Dalilnya adalah sabda Rasulullah shollallaahu ‘alaihi wa sallam yang
diriwayatkan oleh Sa’id bin Abi Waqosh: “sesungguhnya kejahatan terbesar
seorang muslim kepada muslim yang lain adalah menanyakan sesuatu yang
tidak diharamkan kepada umat islam, kemudian menjadi diharamkan karena
pertanyaannya” (dikeluarkan oleh Muslim) artinya, orang yang menanyakan
sesuatu yang keharamannya tidak dibicarakan oleh wahyu. Maka dari itu,
diam di dalam hadits-hadits tersebut maknanya adalah diam dari
pengharaman, bukan diam dari penjelasan hukum syara’, sebab Allah tidak
diam terhadap penjelasan hukum syara’, bahkan Allah menjelaskannya dalam
segala sesuatu. Allah Ta’aalaa berfirman (terjemahannya): “dan kami
turunkan kepadamu Al Kitab sebatai penjelas bagi segala sesuatu” (TQS An
Nahl: 89).
Oleh karena itu, mubah itu bukanlah apa-apa yang didiamkan
oleh syara’, namun, mubah adalah apa yang dijelaskan hukum kemubahannya
oleh Syara’. Dan arti dari “apa yang didiamkan oleh syara’” adalah “apa
yang tidak diharamkanNya”, alias “apa yang dihalalkan olehNya”.
Maka
dari itu, kebolehan berburu dijelaskan dalam Firman Allah [Artinya]

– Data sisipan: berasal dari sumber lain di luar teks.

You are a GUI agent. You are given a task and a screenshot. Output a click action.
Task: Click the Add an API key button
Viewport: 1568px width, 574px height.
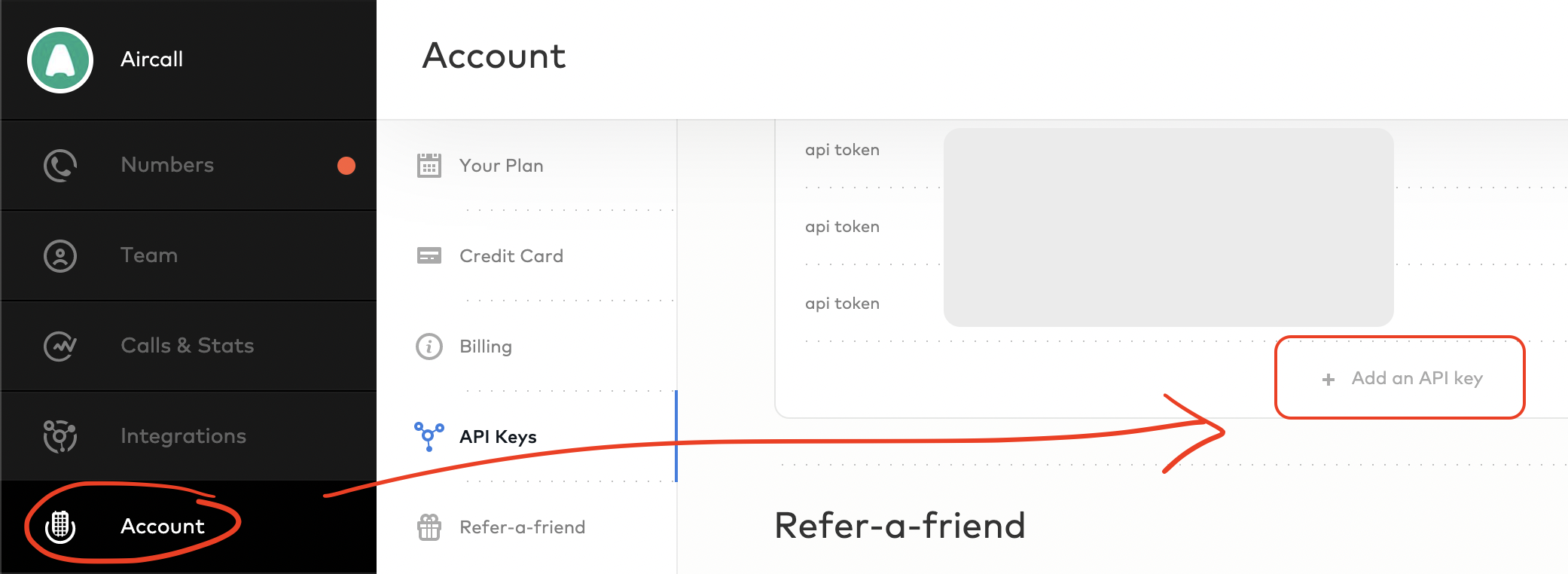pyautogui.click(x=1399, y=378)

“apabila kalian telah bertahalul maka berburulah”, dan kebolehan untuk
bertebaran di muka bumi setelah sholat jum’at dijelaskan dalam Firman
Allah [artinya]: “dan apabila telah ditunakan sholat, maka bertebaranlah
kalian”, sedangkan kebolehan jual-beli dijelaskan di dalam FirmanNya
Ta’aalaa [artinya] “dan Allah menghalalkan jual-beli”, sedangkan
kebolehan ijaroh, wakalah, gadai, dan yang lain telah jelas dalam
dalil-dalil masing-masing. Atas dasar itu, ibahah merupakan hukum
syara’, dan penentuannya harus berdasarkan dalil syara’ yang
menunjukkannya”. (selesai)
Sangat jelas...harap dipelajari dg teliti....Trims Boss.